I-D Action:draft-azinger-scalable-addressing-00.txt
Ben Jencks
ben at bjencks.net
Wed Sep 29 08:45:53 CEST 2010
On Wed, Sep 29, 2010 at 02:33, Doug Barton <dougb at dougbarton.us> wrote:
> On 9/28/2010 10:37 PM, Mark Smith wrote:
>>
>> I think one of the key things they may not realise, probably
>> because they are just treating IPv6 as nothing more than IPv4 with
>> bigger addresses, is that there is a transition period where the old
>> addresses are phased out, potentially over a number of weeks or months.
>> They probably assume it is an instant event that doesn't give them any
>> preparation time to manage the process of e.g. updating ACLs, router
>> interface configurations etc.
>
> A) Add "years" to your list of time periods. Just because an enterprise gets
> v6 doesn't mean their v4 magically goes away, and
>
> B) Do you have *any* evidence for this perspective at all? Because I'm not
> seeing it (the perspective you describe that is).
Doug,
I think Mark is talking about renumbering from one v6 prefix to
another, not about v4 to v6 migration. Specifically, the idea that you
can add the new v6 prefix to your network, run both prefixes on all
your hosts as you bring the new one up to full functionality, and only
then remove the old one as a renumbering strategy.

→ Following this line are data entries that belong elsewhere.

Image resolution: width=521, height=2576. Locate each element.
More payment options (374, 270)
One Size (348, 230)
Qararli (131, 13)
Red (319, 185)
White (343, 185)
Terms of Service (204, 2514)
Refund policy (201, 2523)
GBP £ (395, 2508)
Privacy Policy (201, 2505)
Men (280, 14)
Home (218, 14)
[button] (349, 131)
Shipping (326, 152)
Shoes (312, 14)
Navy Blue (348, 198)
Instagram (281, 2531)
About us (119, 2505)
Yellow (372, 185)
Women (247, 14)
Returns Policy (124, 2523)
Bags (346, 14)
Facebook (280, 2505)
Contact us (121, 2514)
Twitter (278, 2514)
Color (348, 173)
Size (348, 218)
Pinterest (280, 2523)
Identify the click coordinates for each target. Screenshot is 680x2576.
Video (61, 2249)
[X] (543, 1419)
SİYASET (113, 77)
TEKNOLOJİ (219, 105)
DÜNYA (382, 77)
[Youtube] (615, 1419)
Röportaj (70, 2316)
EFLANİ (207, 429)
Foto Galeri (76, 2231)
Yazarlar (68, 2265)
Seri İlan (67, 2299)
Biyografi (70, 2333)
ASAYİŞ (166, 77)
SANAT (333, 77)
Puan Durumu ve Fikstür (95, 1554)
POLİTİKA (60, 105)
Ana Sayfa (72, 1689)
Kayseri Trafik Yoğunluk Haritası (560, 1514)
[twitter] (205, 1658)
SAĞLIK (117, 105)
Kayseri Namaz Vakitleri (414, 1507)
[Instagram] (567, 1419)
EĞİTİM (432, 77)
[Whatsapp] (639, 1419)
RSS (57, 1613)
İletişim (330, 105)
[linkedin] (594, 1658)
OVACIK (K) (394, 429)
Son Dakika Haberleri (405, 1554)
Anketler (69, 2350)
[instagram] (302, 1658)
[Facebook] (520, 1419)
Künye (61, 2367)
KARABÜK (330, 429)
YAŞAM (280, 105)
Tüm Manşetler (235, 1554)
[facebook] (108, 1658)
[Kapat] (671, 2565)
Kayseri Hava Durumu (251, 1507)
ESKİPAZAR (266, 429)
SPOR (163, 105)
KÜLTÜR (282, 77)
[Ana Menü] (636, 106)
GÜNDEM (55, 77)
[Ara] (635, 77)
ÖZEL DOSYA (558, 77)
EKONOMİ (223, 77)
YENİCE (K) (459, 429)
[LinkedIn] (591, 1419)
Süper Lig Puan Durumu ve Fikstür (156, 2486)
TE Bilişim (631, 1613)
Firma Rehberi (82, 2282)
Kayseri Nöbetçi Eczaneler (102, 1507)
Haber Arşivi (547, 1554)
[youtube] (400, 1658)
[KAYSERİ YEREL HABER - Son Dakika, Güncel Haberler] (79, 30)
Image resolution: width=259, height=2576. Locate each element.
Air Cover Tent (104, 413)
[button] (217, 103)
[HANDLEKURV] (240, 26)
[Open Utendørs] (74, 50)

I'd like to add that while this may have been designed in from the
beginning, v6 stacks these days still are not completely functional
when multihomed on a single interface. There are a few internet drafts
out there that provide most of a solution, but they're not RFCs yet,
and they're certainly very far from implementation. Specifically,
source address selection is fairly broken in most cases, and the
proposed solution is to give the hosts better information (which
source prefix to use for which destinations) through DHCP.